John was born on Feb 29th of 2012 which happened to be a Wednesday. If he lives to be 101 years old, how many birthdays would he celebrate on a Wednesday?
Explanation:
Let us do this iteratively. Feb 29th 2012 = Wednesday => Feb 28th 2012 = Tuesday
Feb 28th 2013 = Thursday (because 2012 is a leap year, there will be 2 odd days)
Feb 28th 2014 = Friday, Feb 28th 2015 = Saturday, Feb 28th 2016 = Sunday, Feb 29th 2016 = Monday
Or, Feb 29th to Feb 29th after 4 years, we have 5 odd days.
So, every subsequent birthday, would come after 5 odd days.
2016 birthday – 5 odd days
2020 birthday – 10 odd days = 3 odd days
2024 birthday – 8 odd days = 1 odd day
2028 birthday – 6 odd days
2032 birthday – 11 odd days = 4 odd days
2036 birthday – 9 odd days = 2 odd days
2040 birthday – 7 odd days = 0 odd days. So, after 28 years he would have a birthday on Wednesday
The next birthday on Wednesday would be on 2068 (further 28 years later), the one after that would be on 2096.

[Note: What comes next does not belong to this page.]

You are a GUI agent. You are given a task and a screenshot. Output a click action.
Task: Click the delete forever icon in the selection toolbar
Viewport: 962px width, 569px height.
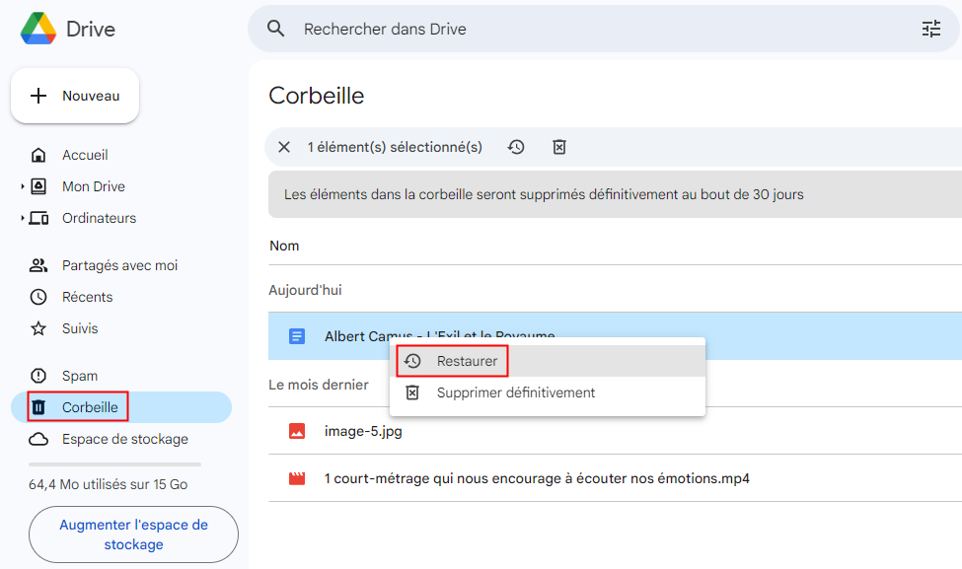[x=559, y=146]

His 84th birthday would again be a leap year.
Now, there is a twist again, as 2100 is not a leap year.
So, he does not have a birthday in 2100.
His next birthday in 2104 would be after 9 odd days since 2096, or 2 odd days since 2096, or on a Thursday.
From now on the same pattern continues. 2108 would be 2 + 5 odd days later = 7 odd days later. Or, 2108 Feb 29th would be a Wednesday.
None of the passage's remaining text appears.